# Husbands Facebook Account makes me uneasy - should there be ground rules?



## wife911 (Sep 7, 2009)

I am married for 6 years and I have a young child. My husband started an account on facebook several months ago and I was not happy about it. Mainly because I didn;t really understand why he would want to publicise his identity (we are both in law enforcement) Anyhow, one day he showed me a picture of himself in grammar school that someone had sent him. I told him that I wanted to see his account and after some huffin and puffin on his side he showed it to me. I was alarmed to learn that he did not disclose his marital status but he did state that he was a police officer. At this time he only had a picture of a car as his profile pic and that was all. I felt like he should have listed that he was married and that he should delete his profession. He agreed and changed both. I was still very concerned that he didnt disclosed his marital status. I let it go and several months later I was curious about his account so I set up my own account and started checking out his friends. since I wasn't a friend of his I could only see pictures of his friends. As I was scrolling down his list of friends I ran into a pic of an exgirlfriend.(this made me crazy) I obsessed with comparing several names with that of his other friends accounts to see who was who. there were lots of women whom I have never heard of. Also, as I looked his other friends accounts i noticed how the married friends had a pic of their families or a pic of themselves with their wives. This made me incredibly jealous, I have to admit. Why didn't my husband include our family photo like everyone else? Or was he trying to pass himself off as a single man for some reason? It made me sick to my stomach everytime I would see someone elses acccount which had a family photo for their profile. Why had't my husband done the same? 

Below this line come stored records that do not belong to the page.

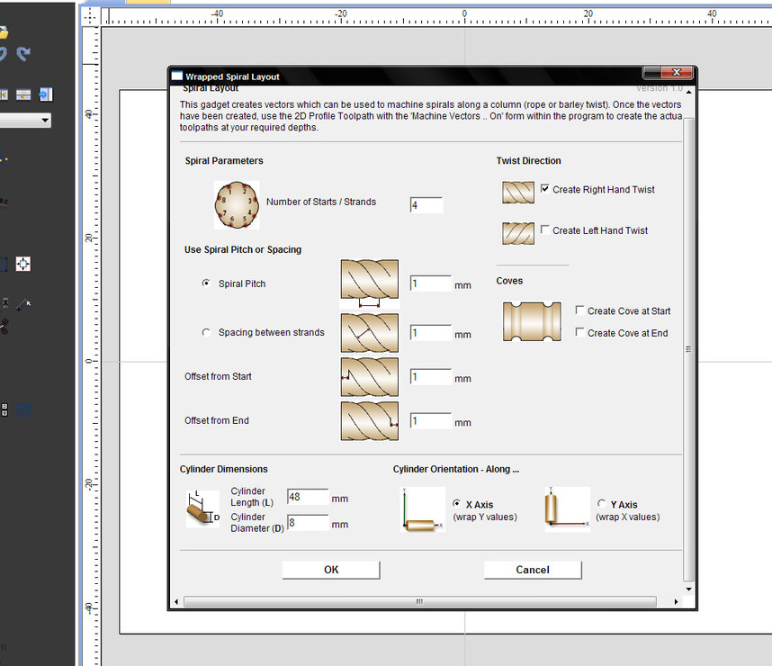772x666 pixels.
Task: Enable Create Left Hand Twist checkbox
Action: point(545,230)
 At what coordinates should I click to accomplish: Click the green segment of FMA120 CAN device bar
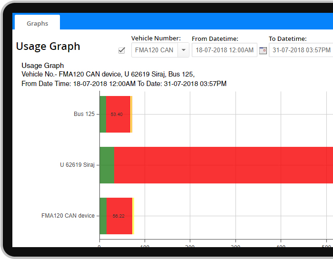click(103, 216)
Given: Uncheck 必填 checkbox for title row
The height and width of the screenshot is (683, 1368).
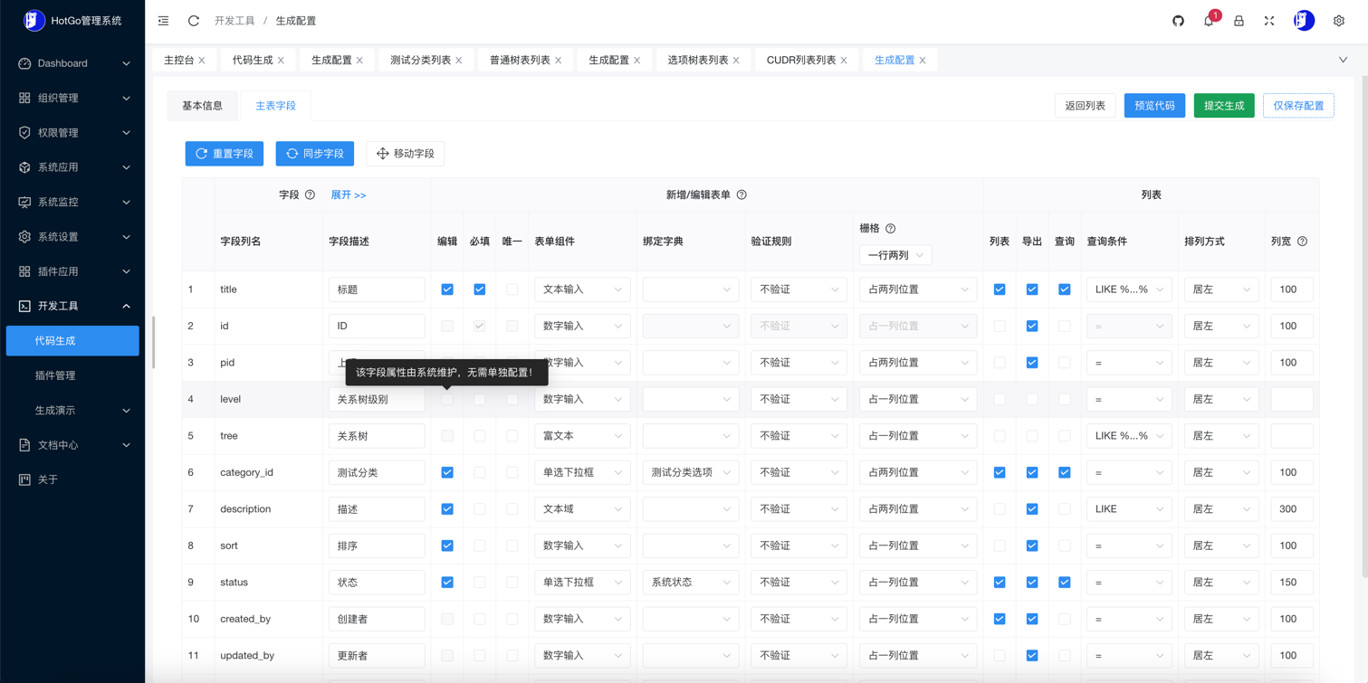Looking at the screenshot, I should [480, 289].
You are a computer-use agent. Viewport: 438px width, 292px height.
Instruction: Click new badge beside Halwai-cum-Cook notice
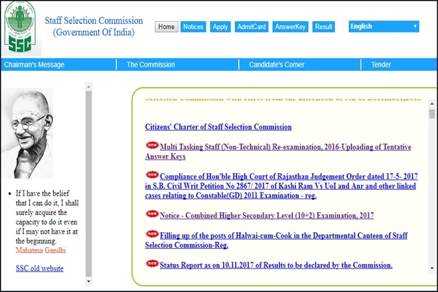tap(152, 234)
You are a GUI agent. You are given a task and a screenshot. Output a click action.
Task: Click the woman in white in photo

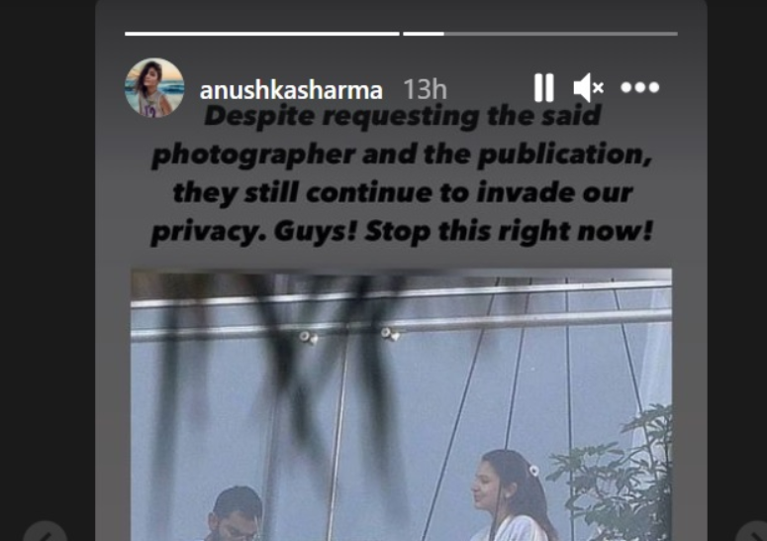coord(512,495)
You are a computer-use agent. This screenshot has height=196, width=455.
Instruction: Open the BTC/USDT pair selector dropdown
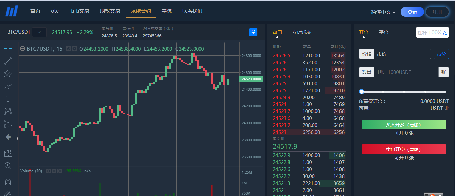coord(39,32)
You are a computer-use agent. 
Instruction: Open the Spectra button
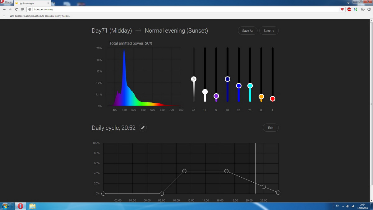pos(269,31)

The next day I confronted him about it and he told me that he didn't think I wanted a pic of us on the web. That same day we both selected a photo and he posted it for his profile. this made me feel better. That day several people commented on his hair (he had long hair in HS and now is short) I don't think he shared it all with me but it obviously received attention. A couple of weeks later I created my account of FB and I wanted to request him as a friend since he had not initiated it and I wanted to have his as a friend since after all he is my husband. Well, to my surprise I could not locate him anywhere. Not even on the friends that we have in common. I figured he changed his security settings but why did he do that now? He has had his account for well over 8 months? I thought that he might have deleted our photo or something so I became very upset and distraught. I could not make sense of it.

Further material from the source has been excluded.